Para pemberi hibah yang telah menerapkan filantropi berbasis kepercayaan sepenuhnya membuktikan manfaatnya dan memberikan contoh untuk diikuti oleh organisasi lain. Saat ini, anggota masyarakat berharap untuk menjadi bagian dari proses pengambilan keputusan. Mereka meminta penyandang dana menerapkan standar baru.

Karena filantropi berbasis kepercayaan seringkali tidak terlalu ketat dalam persyaratan pelaporan dan mendukung otonomi yang lebih besar bagi penerima hibah, maka akan sulit untuk mengukur hasil secara kuantitatif dan membuktikan keefektifan pendekatan ini. Kritikus berpendapat bahwa tanpa ukuran akuntabilitas tradisional, pendekatan berbasis kepercayaan tidak akan lebih dari sekadar latihan yang menyenangkan, tanpa hasil yang nyata dan terukur. Seperti yang dikatakan Pia Infante, salah satu pendiri Proyek Filantropi Berbasis Kepercayaan kepada Chronicle of Philanthropy, “Kami berusaha menunjukkan lebih banyak lagi bahwa filantropi berbasis kepercayaan adalah filantropi yang efektif dan strategis, bukan sekadar filantropi yang baik. filantropi pria.”
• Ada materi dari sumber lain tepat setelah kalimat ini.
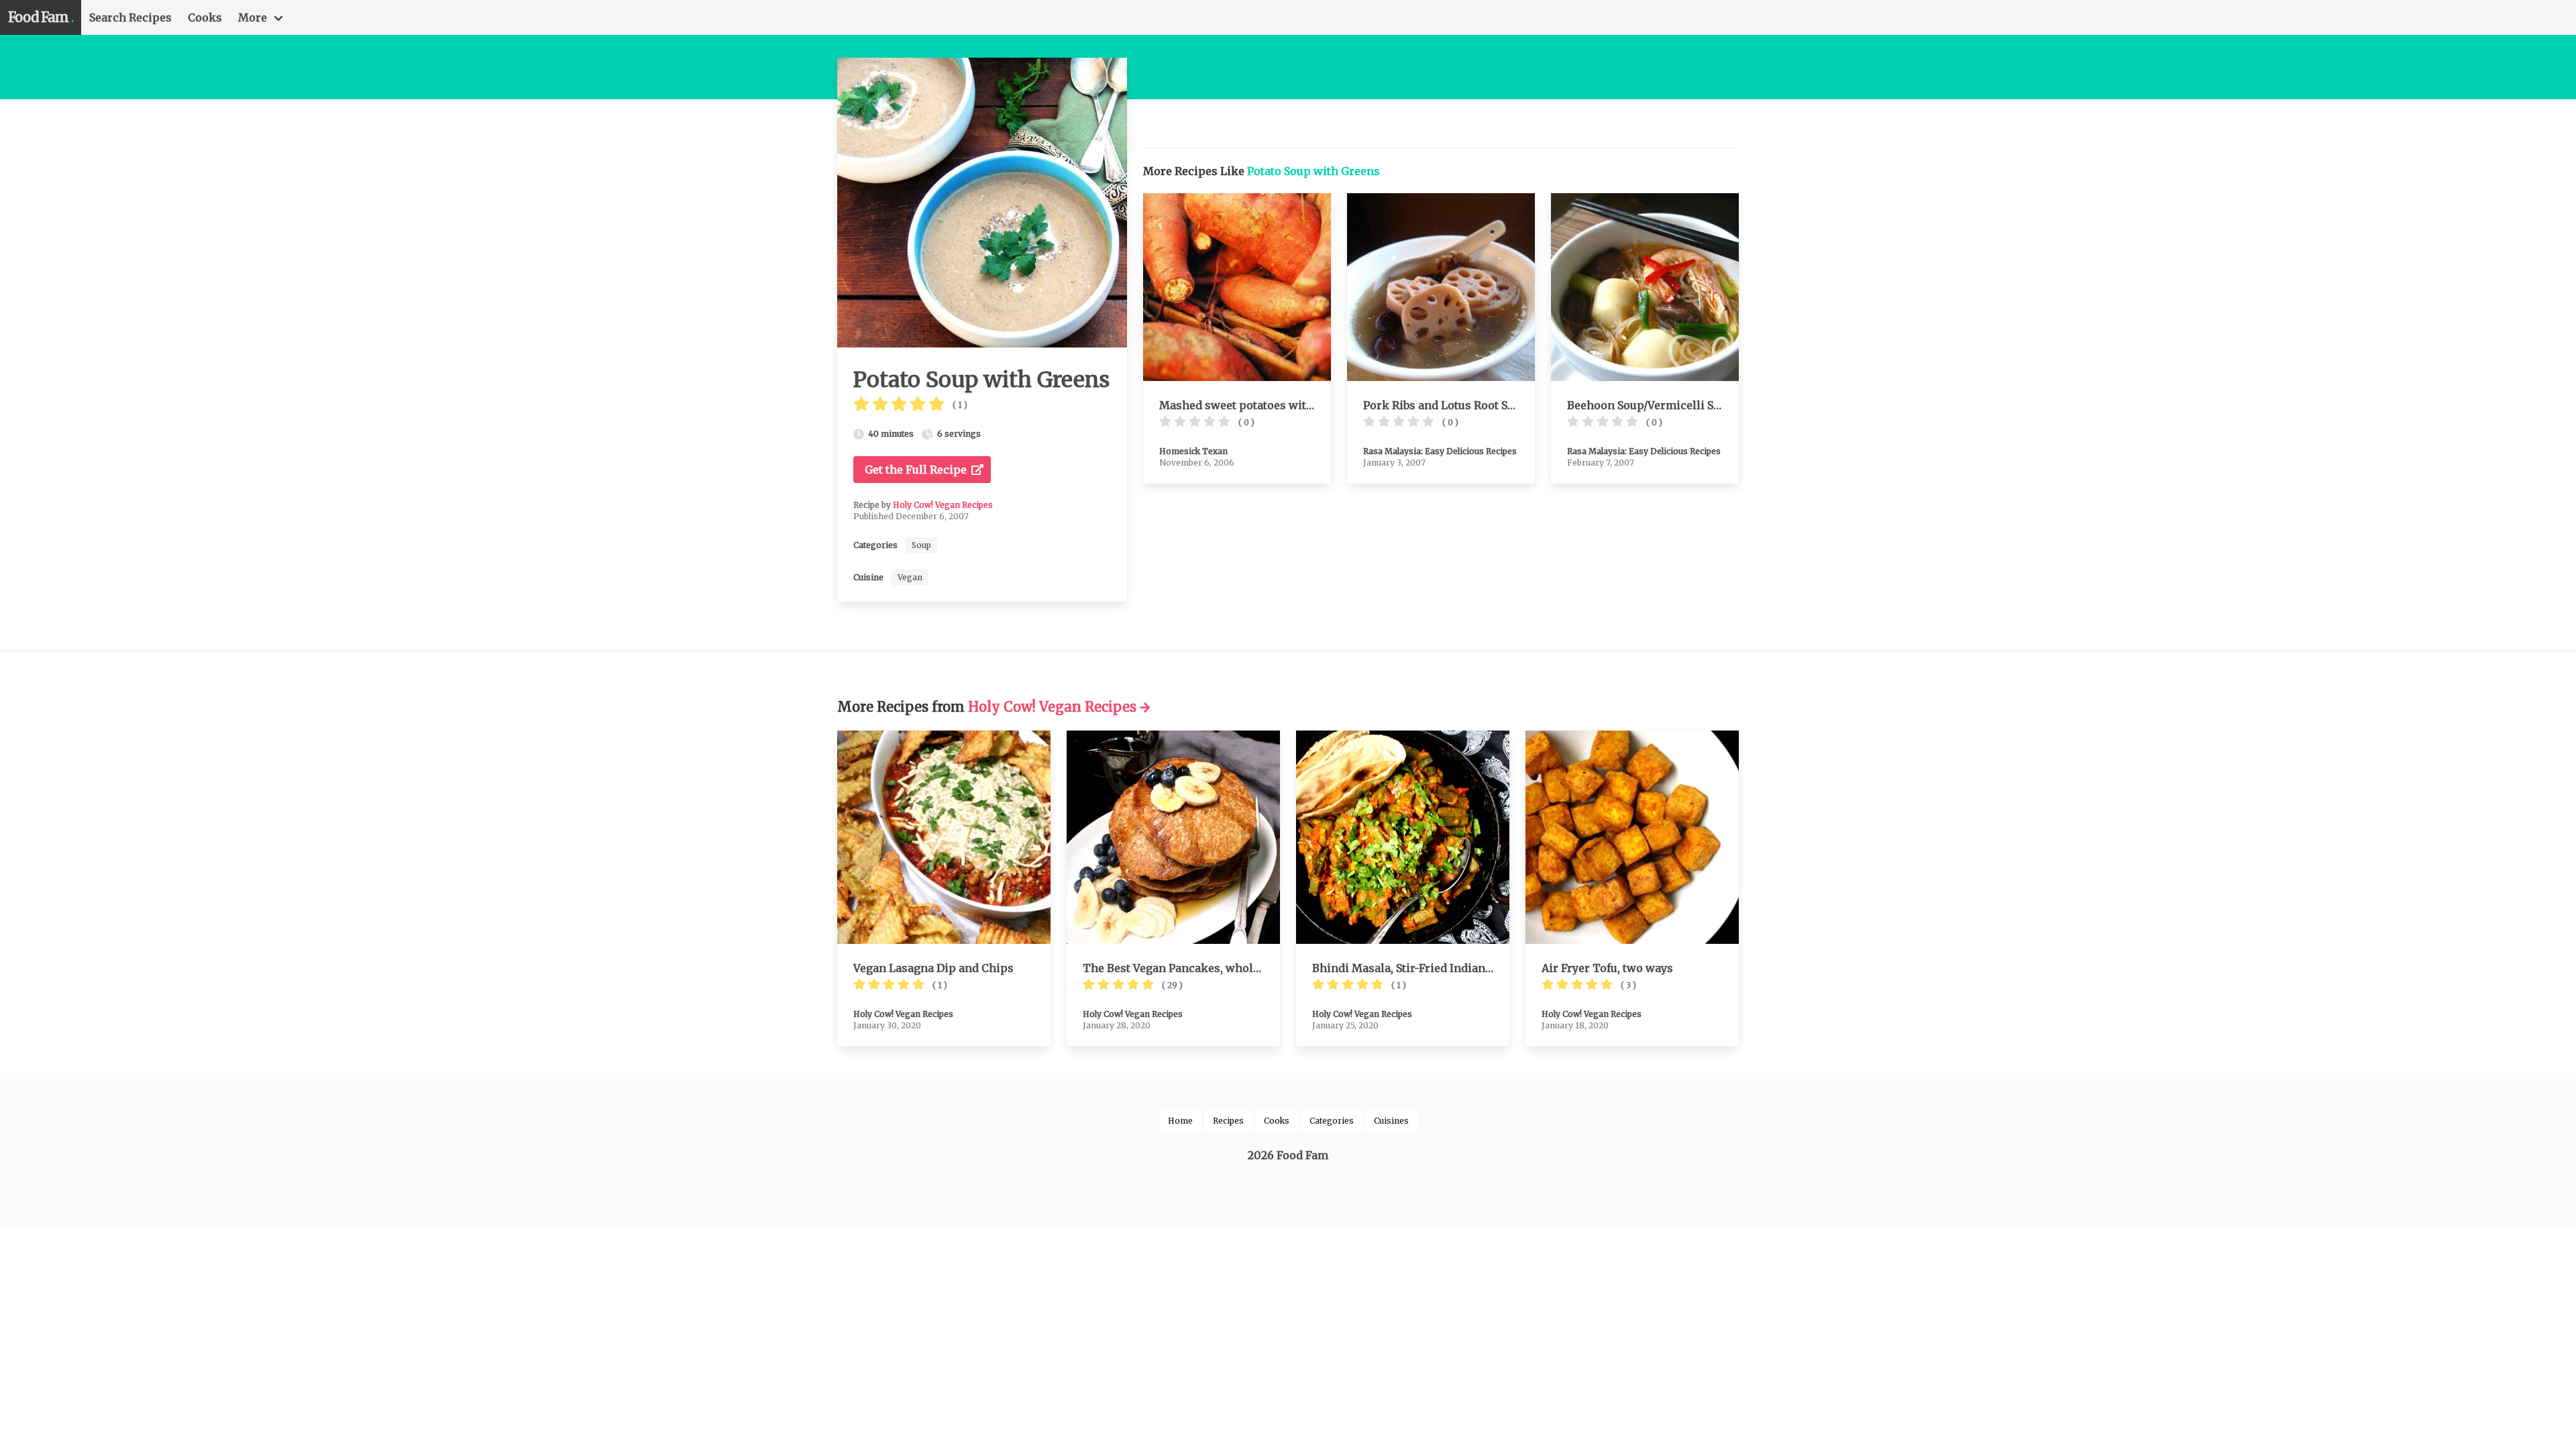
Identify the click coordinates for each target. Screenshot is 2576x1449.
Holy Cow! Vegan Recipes (943, 505)
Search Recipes (130, 17)
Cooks (205, 17)
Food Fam (40, 17)
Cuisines (1391, 1121)
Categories (1331, 1121)
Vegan (910, 577)
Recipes (1228, 1121)
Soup (921, 545)
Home (1180, 1121)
Agar filantropi berbasis kepercayaan dapat berkembang dan diterima lebih luas, para advokat perlu mengembangkan metodologi untuk menilai dampaknya. Hal ini dapat melibatkan lebih banyak penilaian kualitatif, studi kasus, atau studi longitudinal yang menelusuri dampak jangka panjang pendanaan tersebut terhadap hasil-hasil masyarakat.
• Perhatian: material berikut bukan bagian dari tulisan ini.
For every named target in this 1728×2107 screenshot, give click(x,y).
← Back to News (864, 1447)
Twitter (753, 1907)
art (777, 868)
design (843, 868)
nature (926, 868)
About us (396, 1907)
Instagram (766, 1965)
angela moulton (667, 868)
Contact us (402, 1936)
Salah satu cara untuk mendapatkan hasil tersebut? Bangun hubungan yang lebih dalam. Faktanya, hubungan sangat penting dalam pekerjaan berbasis kepercayaan sehingga jika para pendiri filantropi berbasis kepercayaan berhasil, mereka akan menamakannya “filantropi berbasis hubungan”.

Seperti yang dikatakan Shaady Salehi, direktur Proyek Filantropi Berbasis Kepercayaan kepada kami, “Kesalahpahaman mengenai filantropi berbasis kepercayaan adalah Anda hanya menulis cek dan pergi—tetapi sebenarnya tidak. Ini adalah pengalaman yang saling menguntungkan di mana penyandang dana benar-benar mendapatkan informasi lebih dalam tentang apa yang terjadi, mendapatkan pembelajaran lebih dalam tentang pekerjaan tersebut.”
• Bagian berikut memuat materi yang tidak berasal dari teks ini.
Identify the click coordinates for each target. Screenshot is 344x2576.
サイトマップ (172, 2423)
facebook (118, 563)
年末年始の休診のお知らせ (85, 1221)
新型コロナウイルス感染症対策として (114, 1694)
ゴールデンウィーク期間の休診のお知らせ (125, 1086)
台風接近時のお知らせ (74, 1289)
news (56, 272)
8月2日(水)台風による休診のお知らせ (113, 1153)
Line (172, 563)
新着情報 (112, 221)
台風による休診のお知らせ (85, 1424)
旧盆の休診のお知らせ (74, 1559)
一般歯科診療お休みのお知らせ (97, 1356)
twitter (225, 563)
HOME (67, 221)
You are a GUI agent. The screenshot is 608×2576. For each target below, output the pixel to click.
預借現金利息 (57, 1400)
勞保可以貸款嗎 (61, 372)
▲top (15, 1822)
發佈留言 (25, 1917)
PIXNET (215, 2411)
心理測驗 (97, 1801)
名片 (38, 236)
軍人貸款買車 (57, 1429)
Ketika filantropi berbasis kepercayaan menjadi standar baru, bertujuan untuk membangun hubungan yang lebih dalam dalam komunitas Anda. Jika Anda tidak yakin harus mulai dari mana, belajarlah dari organisasi yang telah melakukan transisi. Dan jika Anda sudah berada dalam perjalanan berbasis kepercayaan, carilah cara untuk membantu organisasi lain melakukan hal yang sama.

Ciptakan prediktabilitas dalam waktu yang tidak dapat diprediksi

Saat kita menghadapi ketidakpastian yang terjadi setiap tahunnya, pembelajaran dari masa lalu menunjukkan sebuah pola yang jelas: ketahanan dan inovasi adalah kunci untuk tidak hanya bertahan, namun juga berkembang. Dan agar sukses dalam jangka panjang, kita harus selalu melihat ke depan dan ke belakang, menarik pelajaran dari masa lalu ke masa depan.

Organisasi nirlaba harus memimpin dengan keberanian dan visi di masa yang tidak terduga ini. Sekaranglah waktunya bagi organisasi untuk memperjuangkan praktik inovatif yang tidak hanya memenuhi kebutuhan mendesak, namun juga membangun keberlanjutan jangka panjang. Dengan melakukan hal ini, mereka dapat mengatasi badai ketidakpastian, dan menjadi lebih kuat, lebih berdampak, dan lebih selaras dengan komunitas yang mereka layani.

Di saat-saat yang tidak dapat diprediksi, ini bukan hanya tentang merespons krisis berikutnya, namun juga kesempatan untuk mendefinisikan kembali apa artinya menjadi organisasi nirlaba yang tangguh.